What can a stem cell become?

There are 220 cells in the human body.  Some stem cells can replace all of these (called Totipotent Stem Cells).  Some stem cells can replace many, but not all, of these cells (called Pluripotent Stem Cells).  And, and some can only replace a few specific cells (called multi-potent Stem Cells).

Where does a stem cell come from?

Stem cells are in many different parts of the body.  There are large concentrations of them in the bones, the eyes, nasal passages, and fat tissue.

Early in our life, when we were just a few days old, almost all of our cells were stem cells and these developed into the 220 different types of cells we have today.

Stem cells are also found in umbilical cord blood, amniotic fluid and baby teeth.

What are the two types of Stem Cells?

Embryonic stem cells come from early humans that are just a few days old.

Adult stem cells, also called alternative stem cells, come from various parts of our bodies. They also are found in umbilical cord blood and amniotic fluid.

Which type of Stem Cell is successfully treating diseases and ailments?

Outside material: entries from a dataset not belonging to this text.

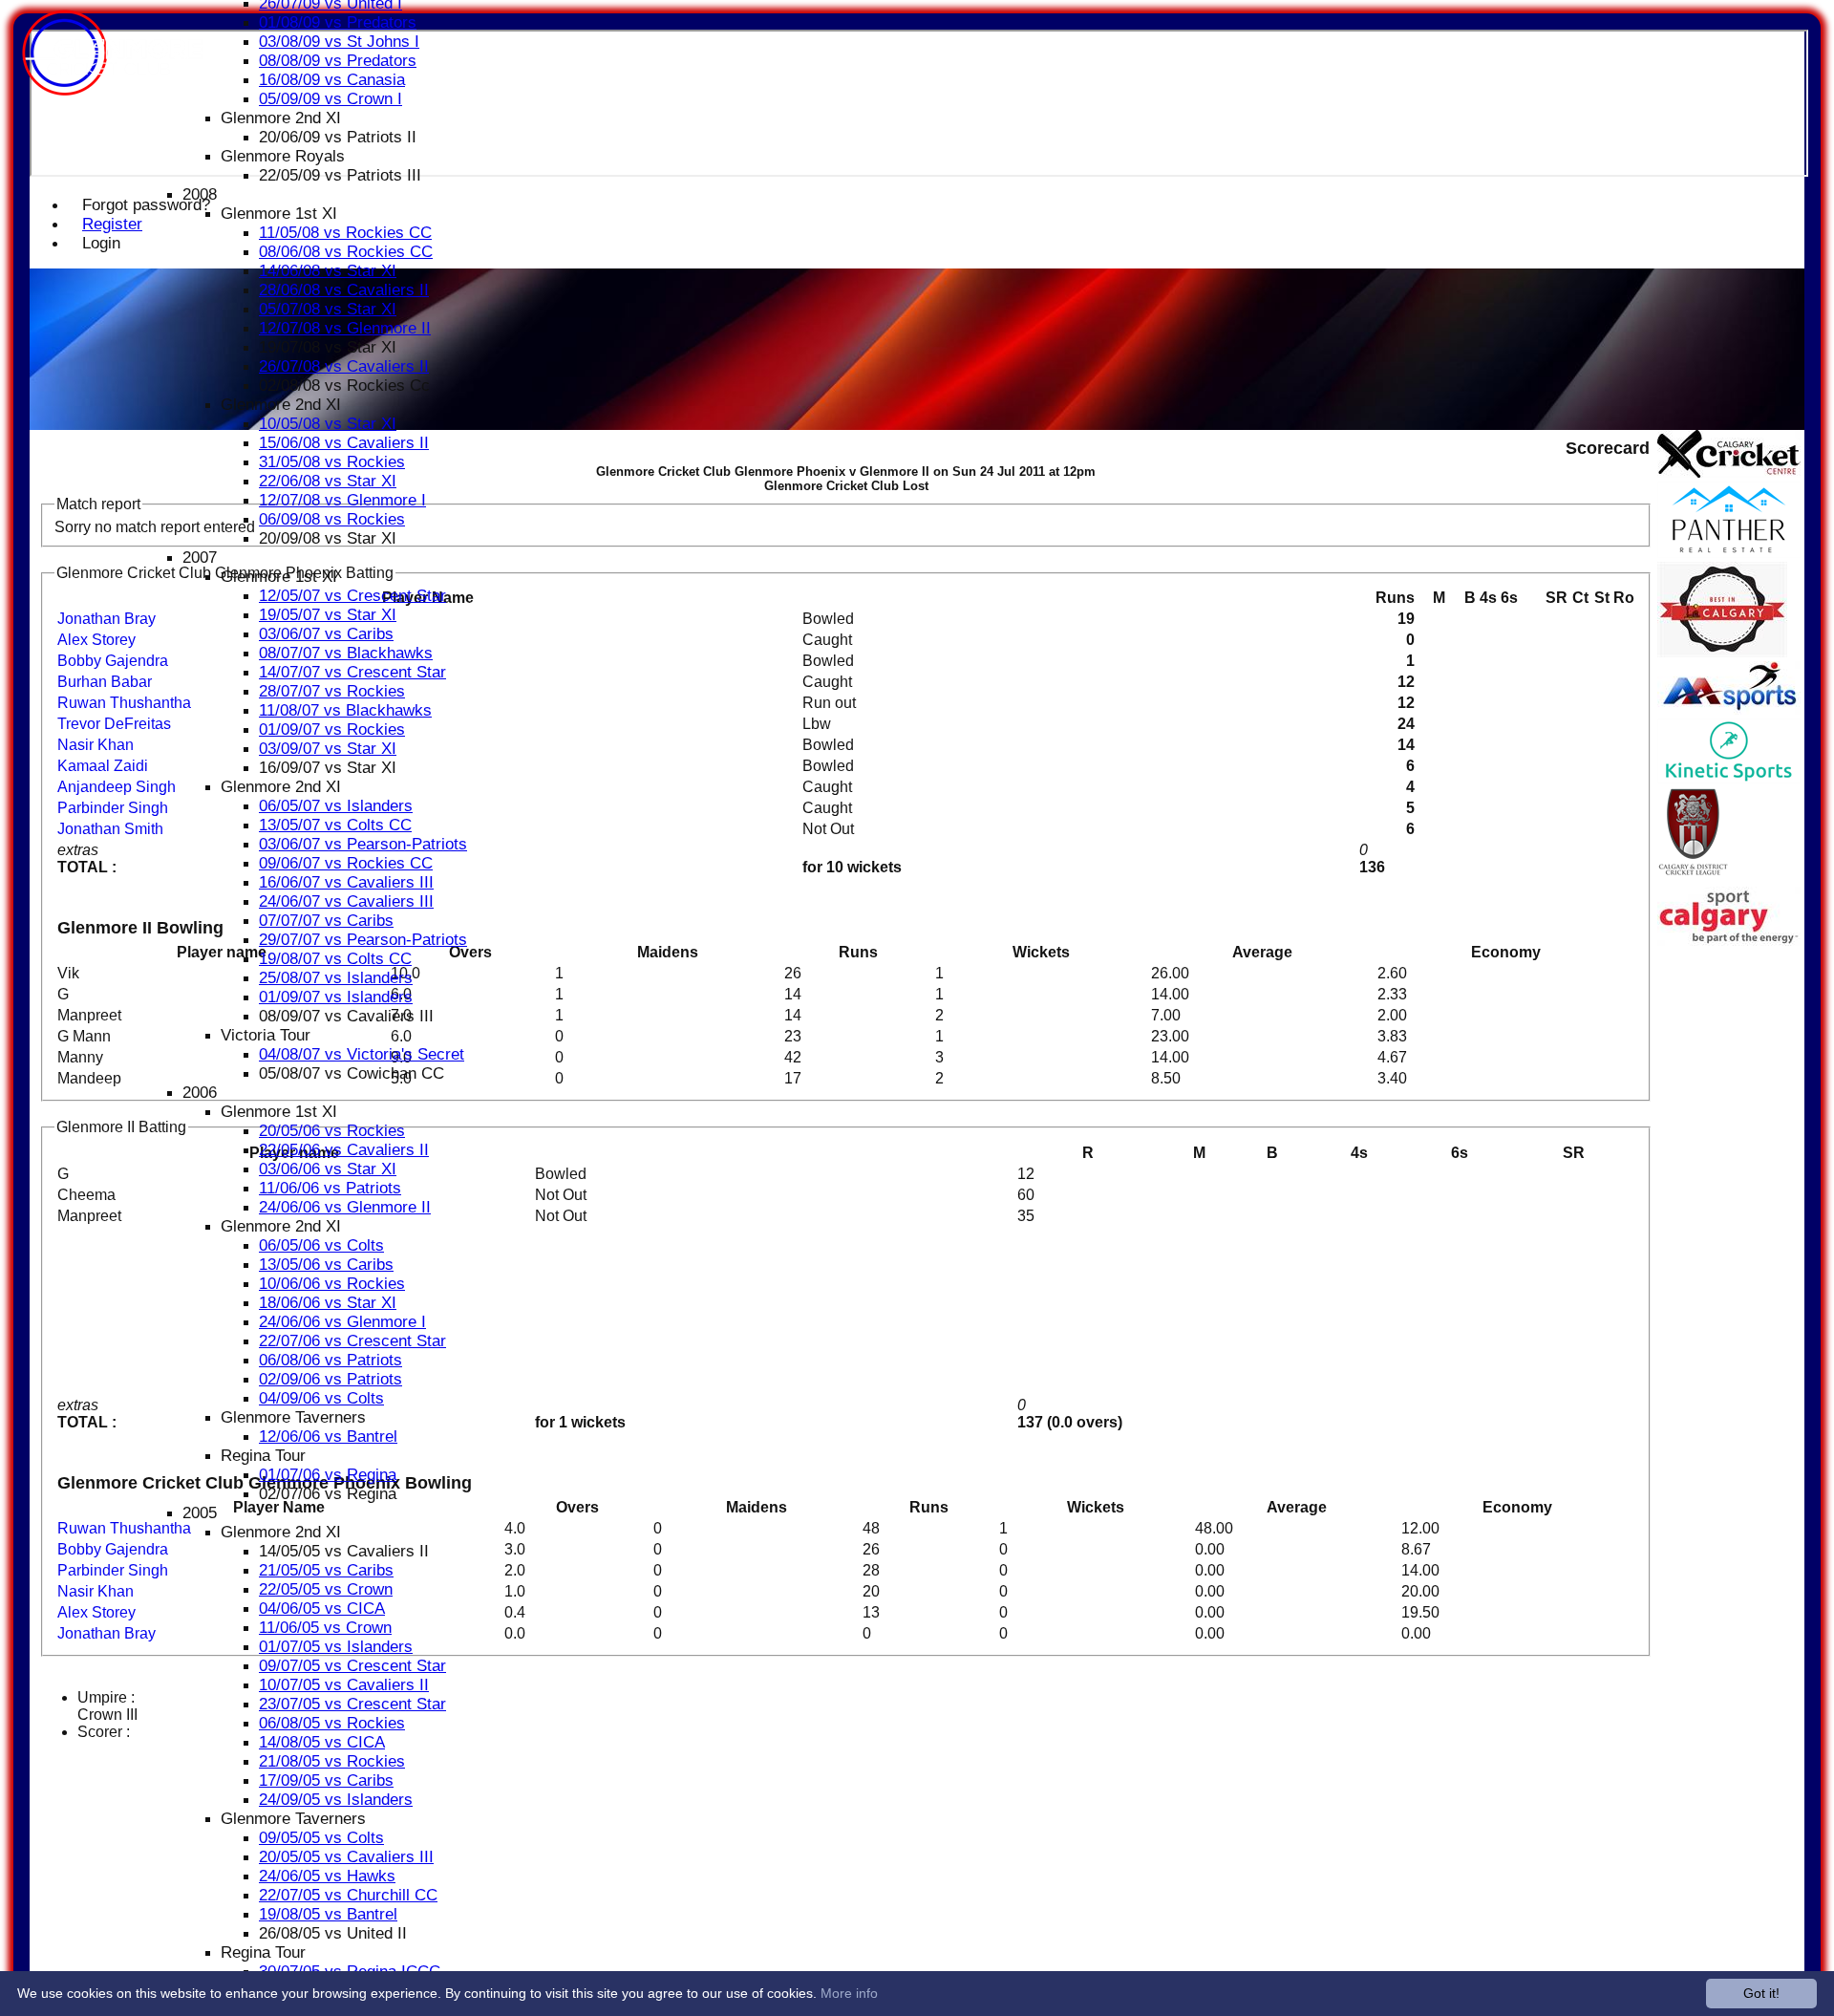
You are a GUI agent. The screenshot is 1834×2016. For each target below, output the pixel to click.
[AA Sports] (1729, 709)
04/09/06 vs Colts (321, 1398)
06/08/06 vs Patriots (330, 1360)
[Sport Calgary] (1729, 941)
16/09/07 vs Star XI (327, 768)
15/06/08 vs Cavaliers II (344, 443)
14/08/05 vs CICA (322, 1742)
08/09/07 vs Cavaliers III (346, 1016)
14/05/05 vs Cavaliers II (344, 1551)
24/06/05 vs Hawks (327, 1876)
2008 (199, 194)
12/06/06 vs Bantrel (328, 1436)
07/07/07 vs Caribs (326, 920)
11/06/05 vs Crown (325, 1628)
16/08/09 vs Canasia (332, 80)
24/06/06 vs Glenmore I (342, 1322)
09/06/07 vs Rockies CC (346, 863)
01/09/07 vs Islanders (336, 997)
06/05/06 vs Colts (321, 1245)
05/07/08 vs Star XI (327, 309)
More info (849, 1993)
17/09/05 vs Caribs (326, 1780)
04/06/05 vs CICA (322, 1608)
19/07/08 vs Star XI (327, 347)
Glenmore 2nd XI (281, 118)
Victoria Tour (265, 1035)
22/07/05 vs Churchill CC (348, 1895)
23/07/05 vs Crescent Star (352, 1704)
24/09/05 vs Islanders (336, 1800)
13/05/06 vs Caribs (326, 1264)
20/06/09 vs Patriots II (337, 137)
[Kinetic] (1729, 778)
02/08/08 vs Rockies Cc (344, 385)
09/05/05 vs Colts (321, 1838)
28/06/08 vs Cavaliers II (344, 290)
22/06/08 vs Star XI (327, 481)
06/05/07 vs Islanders (336, 806)
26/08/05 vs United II (333, 1933)
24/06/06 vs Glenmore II (345, 1207)
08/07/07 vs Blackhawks (346, 653)
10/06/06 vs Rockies (332, 1284)
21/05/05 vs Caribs (326, 1570)
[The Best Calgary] (1722, 652)
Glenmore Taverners (293, 1417)
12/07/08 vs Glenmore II (345, 328)
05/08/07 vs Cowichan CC (351, 1073)
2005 (199, 1513)
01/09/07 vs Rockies (332, 729)
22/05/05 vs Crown (326, 1589)
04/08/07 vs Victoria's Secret (361, 1054)
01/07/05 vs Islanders (336, 1647)
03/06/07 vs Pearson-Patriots (363, 844)
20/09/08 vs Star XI (327, 538)
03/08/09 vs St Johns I (339, 41)
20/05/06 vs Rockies (332, 1131)
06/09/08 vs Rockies (332, 519)
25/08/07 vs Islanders (336, 978)
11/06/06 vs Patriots (330, 1188)
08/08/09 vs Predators (337, 61)
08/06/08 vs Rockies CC (346, 252)
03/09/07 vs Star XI (327, 749)
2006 (199, 1092)
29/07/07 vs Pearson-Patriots (363, 940)
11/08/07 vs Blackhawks (345, 710)
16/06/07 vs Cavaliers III (346, 882)
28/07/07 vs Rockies (332, 691)
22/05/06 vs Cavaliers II (344, 1150)
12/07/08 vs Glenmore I (342, 500)
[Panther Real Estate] (1729, 553)
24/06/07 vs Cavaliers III (346, 901)
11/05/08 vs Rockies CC (345, 233)
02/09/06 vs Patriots (330, 1379)
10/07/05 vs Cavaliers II (344, 1685)
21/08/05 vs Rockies (332, 1761)
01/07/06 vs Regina (327, 1475)
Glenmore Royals (283, 156)
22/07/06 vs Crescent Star (352, 1341)
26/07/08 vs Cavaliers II (344, 366)
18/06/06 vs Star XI (327, 1303)
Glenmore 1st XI (279, 213)
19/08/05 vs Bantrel (328, 1914)
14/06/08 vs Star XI (327, 271)
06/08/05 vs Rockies (332, 1723)
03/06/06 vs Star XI (327, 1169)
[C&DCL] (1693, 877)
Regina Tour (263, 1456)
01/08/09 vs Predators (337, 22)
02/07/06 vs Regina (327, 1494)
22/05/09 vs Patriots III (340, 175)
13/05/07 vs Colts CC (335, 825)
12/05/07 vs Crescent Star (352, 596)
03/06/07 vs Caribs (326, 634)
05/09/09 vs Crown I (330, 99)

Adult or Alternative stem cells.  No one cure has come from embryonic stem cells.

See the reverse side of this flyer for a list of ailments that have been successfully treated with adult stem cells.

Stem cells may provide cures to a variety of diseases and ailments.  Many scientists want to use embryonic stem cells because of their ability to develop into all 220 types of cells.  However, scientists are unable to control the development of embryonic stem cells and therefore there have been no cures using embryonic stem cells.

Adult or Alternative stem cells that come from the patient's own body have been successfully used to treat many diseases and ailments.  They also have been matched to the stem cells of other people and have provided successful treatments there as well.